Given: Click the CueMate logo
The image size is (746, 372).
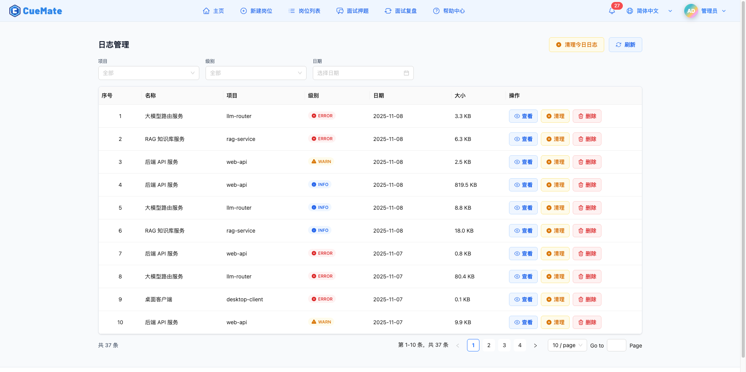Looking at the screenshot, I should (35, 10).
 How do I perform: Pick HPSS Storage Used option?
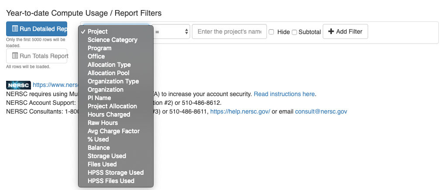pos(115,173)
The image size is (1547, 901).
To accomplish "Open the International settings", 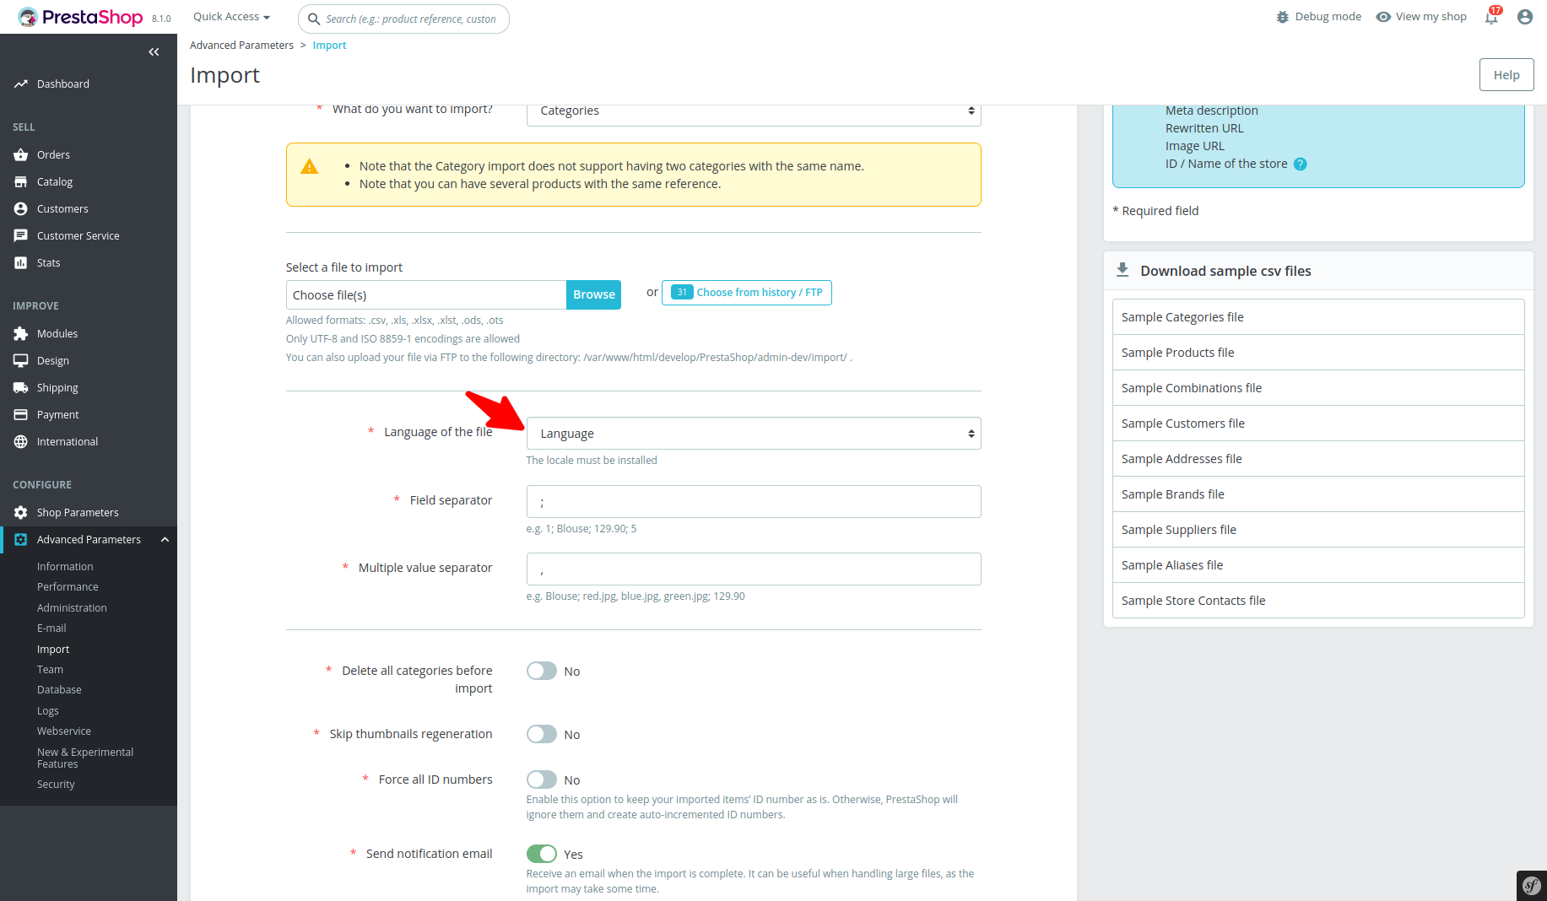I will (66, 441).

________________________________________

Count the lines of the records above that contain the word "image", and state only that number.

2